Executive Representatives
Legal & Compliance
Registered Representatives
Senior Management

NASD Sanction Guidelines
Rule 3030
Outside Business Activities
Rule 3040
Selling Away
Recidivists

Executive Summary

The NASD Sanction Guidelines (Guidelines) are used by the various bodies that adjudicate disciplinary matters (Adjudicators) in determining appropriately remedial sanctions. NASD staff and respondents also may use these Guidelines in crafting settlements. The Guidelines were initially published in 1993 and have been periodically revised to promote consistency and uniformity in the imposition of sanctions in disciplinary matters. The Guidelines contain an introductory section that explains the purpose of NASD disciplinary sanctions and sets forth certain generally applicable principles and considerations for determining appropriately remedial sanctions. The Guidelines also specify the range of monetary and non-monetary sanctions generally used for particular violations.

This Notice advises NASD members and Adjudicators of modifications to: (1) General Principles Applicable To All Sanction Determinations regarding the concept of progressive discipline (General Principle No. 2); (2) the Outside Business Activities - Failure to Comply With Rule Requirements Guideline; and (3) the Selling Away (Private Securities Transactions) Guideline. These Guidelines and General Principle No. 2, as modified, supersede the Outside Business Activities - Failure to Comply With Rule Requirements and Selling Away (Private Securities Transactions) Guidelines and General Principle No. 2 previously published by NASD and referenced in prior Notices to Members. The changes are effective as of December 1, 2003, and apply to all actions as of that date, including pending disciplinary cases.

These Guidelines and General Principle No. 2, as modified, may be read in their entirety in Attachment A to this Notice. The revised Guidelines and General Principle No. 2 also will be available on the NASD Web Site (www.nasdr.com).

Questions/Further Information

Questions concerning this Notice may be directed to the Office of General Counsel, Regulatory Policy and Oversight, at (202) 728-8071.

Discussion

General Principle No. 2

The Guidelines advise that General Principles Applicable to All Sanction Determinations should be considered in connection with the imposition of sanctions in all cases. General Principle No. 2 addresses the concept of deterring future misconduct by imposing progressively escalating sanctions on respondents who have engaged in past misconduct. Although registered persons with significant histories of disciplinary events constitute a small minority of industry participants, the potential negative impact of these few individuals on public investors may be significant.

The changes to General Principle No. 2 reaffirm for Adjudicators that sanctions for recidivists should be more severe. General Principle No. 2 now clarifies, however, that more severe sanctions for recidivists need not remain within the range recommended in a particular guideline but can increase to a level beyond those recommended in a guideline. General Principle No. 2 also advises Adjudicators that progressively escalating sanctions for recidivists can include barring registered persons and expelling firms. Moreover, General Principle No. 2 advises Adjudicators always to consider a respondent's disciplinary history in determining sanctions.

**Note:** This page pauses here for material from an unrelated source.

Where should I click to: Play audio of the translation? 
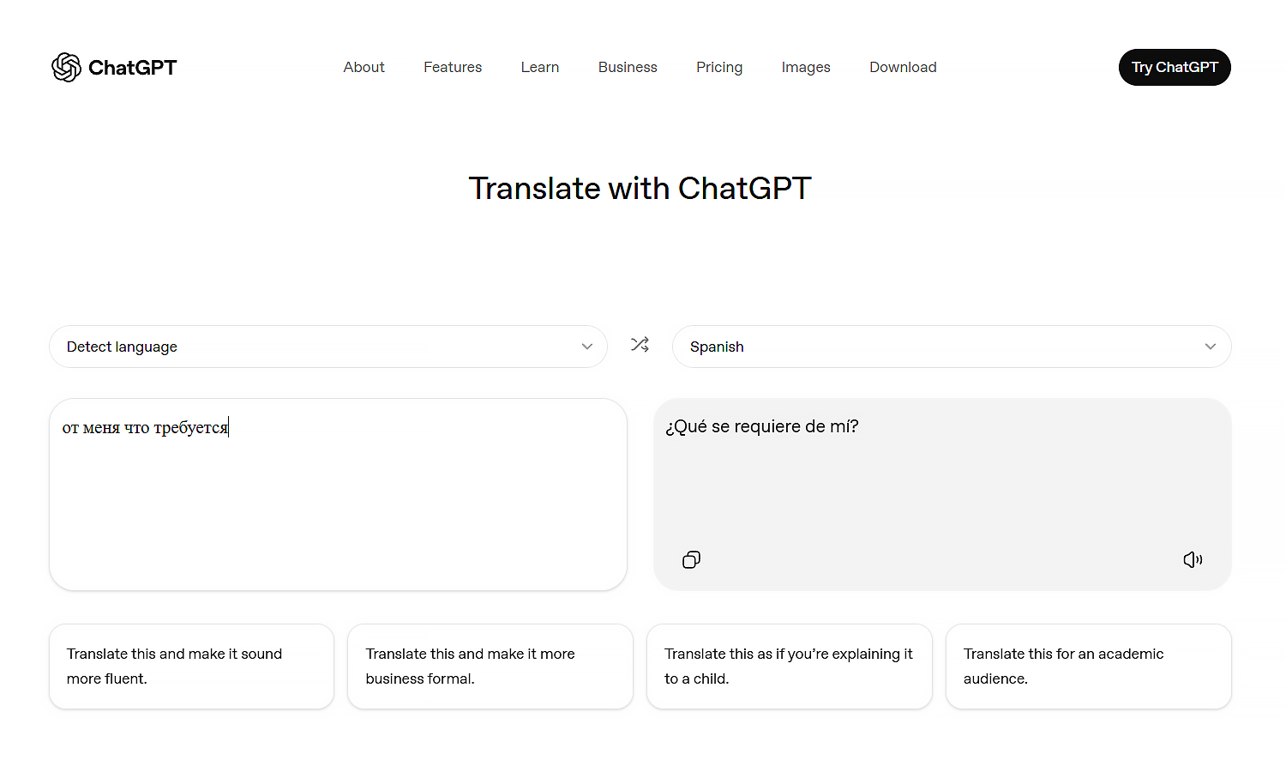point(1193,559)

Outside Business Activities - Failure To Comply With Rule Requirements (NASD Conduct Rules 2110 and 3030)

Rule 3030 requires registered persons to give their employer member firms prompt written notice of any business activity, other than a passive investment, that is outside the scope of their relationship with their firms. Private securities transactions are not covered by from this requirement and, instead, are subject to the requirements of Rule 3040.

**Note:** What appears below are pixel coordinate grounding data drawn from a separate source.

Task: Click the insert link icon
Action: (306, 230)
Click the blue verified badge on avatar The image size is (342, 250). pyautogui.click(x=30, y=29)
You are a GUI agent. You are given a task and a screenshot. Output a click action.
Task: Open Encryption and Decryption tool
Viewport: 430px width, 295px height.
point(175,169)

NASD has modified the principal considerations in the Outside Business Activities Guideline to emphasize to Adjudicators the importance of determining whether:

  • the outside activity involved customers of the firm;


  • the registered person's marketing and sale of the product or service could have created the impression that the employing member firm had approved the product or service;


  • the registered person misled his or her employer member firm about the existence of the outside activity or otherwise concealed the activity from the firm; and


  • the outside business activity caused injury to customers of the firm.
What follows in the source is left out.